Dynamic changes and molecular analysis of cell death in the spinal cord of SJL mice infected with the BeAn strain of Theiler's murine encephalomyelitis virus.

Abstract

Theiler's murine encephalomyelitis (TME) is caused by the TME virus (TMEV) and represents an important animal model for multiple sclerosis (MS). Oligodendroglial apoptosis and reduced apoptotic elimination of encephalitogenic leukocytes seem to participate in autoimmune demyelination in MS. The present study quantified apoptotic cells in BeAn-TMEV-induced spinal cord white matter lesions at 14, 42, 98, and 196 days post infection (dpi) using immunostaining. Apoptotic cells were identified by transmission electron microscopy and double-immunofluorescence. The mRNA expression of apoptosis-related genes was investigated using microarray analysis.
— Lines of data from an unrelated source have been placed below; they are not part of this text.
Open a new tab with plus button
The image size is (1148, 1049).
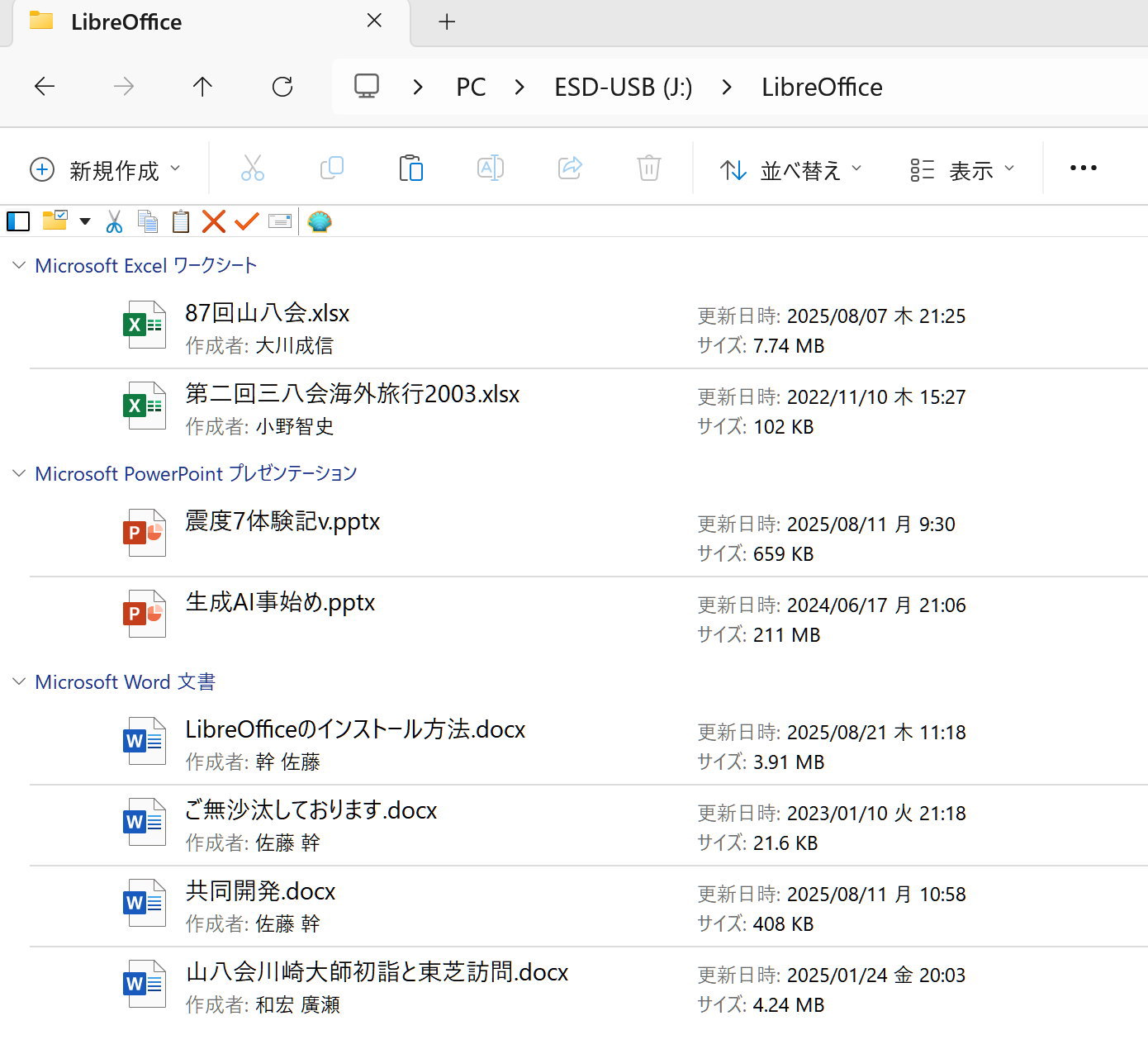[447, 21]
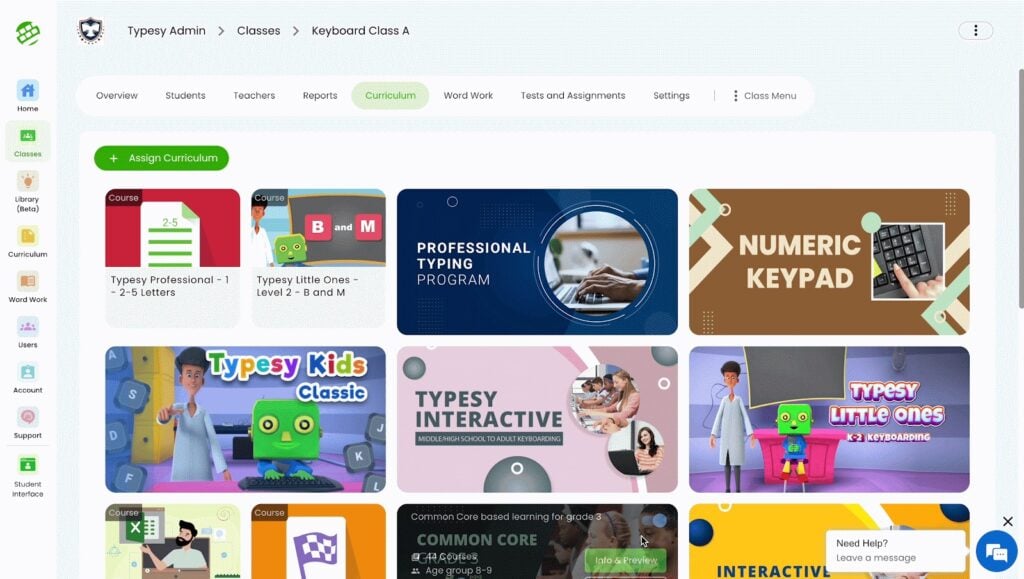Open the Numeric Keypad curriculum card
Screen dimensions: 1024x579
[x=829, y=262]
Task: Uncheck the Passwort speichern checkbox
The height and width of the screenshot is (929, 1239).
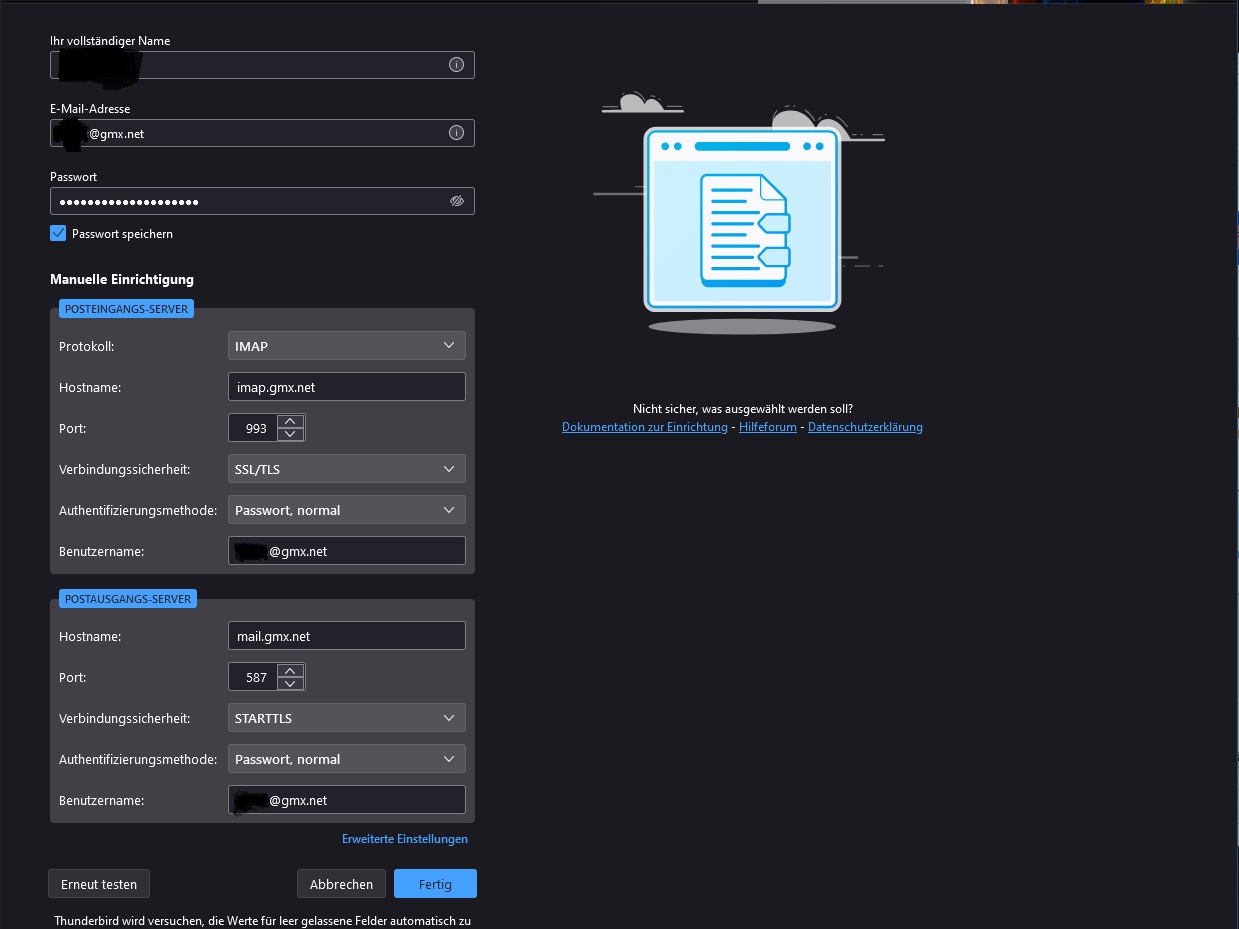Action: point(58,233)
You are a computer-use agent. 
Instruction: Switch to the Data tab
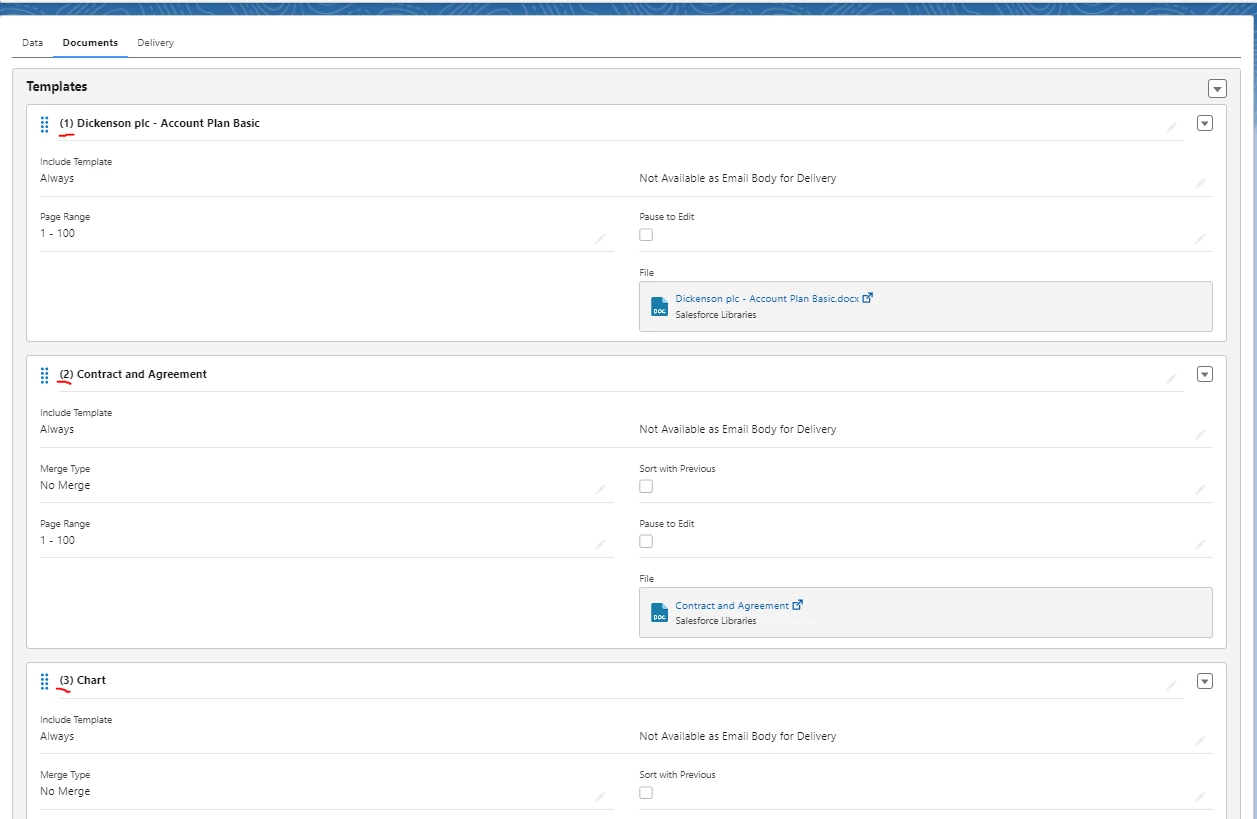pos(32,43)
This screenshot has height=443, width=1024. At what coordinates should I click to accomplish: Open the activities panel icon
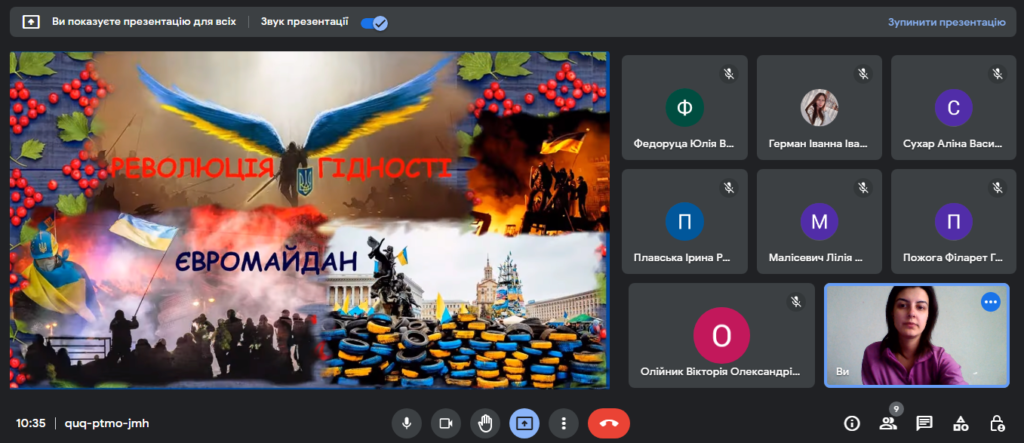[960, 423]
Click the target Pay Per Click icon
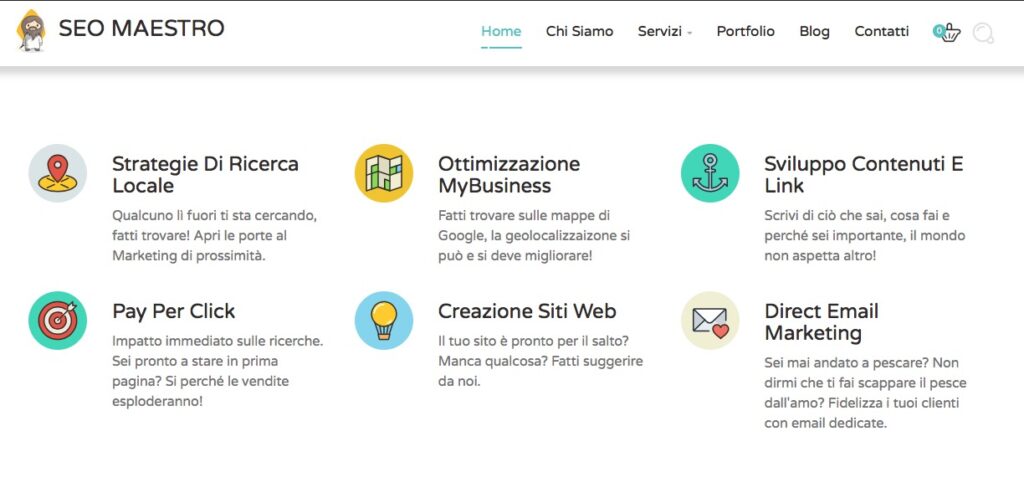 [x=58, y=320]
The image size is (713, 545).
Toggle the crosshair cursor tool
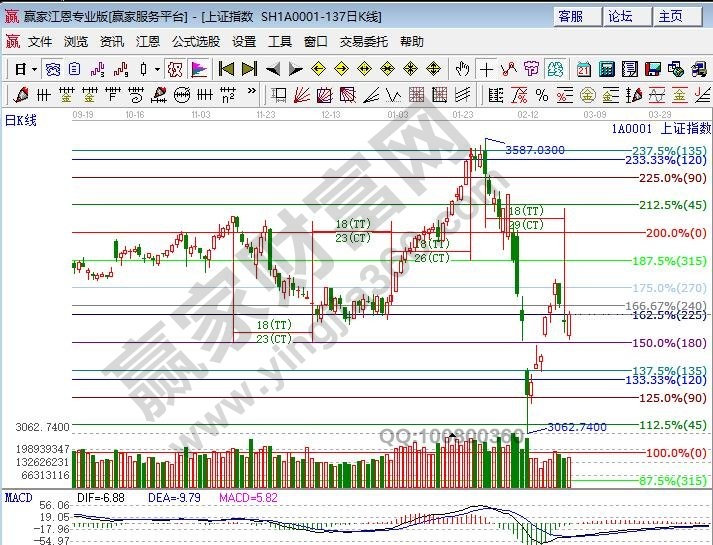(486, 69)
Oligodendroglial apoptosis was already detected in the predemyelinating phase at 14 dpi. Apoptotic cell numbers peaked at 42 dpi and decreased until 196 dpi partly due to reduced T cell apoptosis. In addition to genes involved in the classical pathways of apoptosis induction, microarray analysis detected the expression of genes related to alternative mechanisms of cell death such as pyroptosis, necroptosis, and endoplasmic reticulum stress. Consequently, oligodendroglial apoptosis is involved in the initiation of the TME demyelination process, whereas the development of apoptosis resistance of T cells potentially favors the maintenance of inflammation and myelin loss.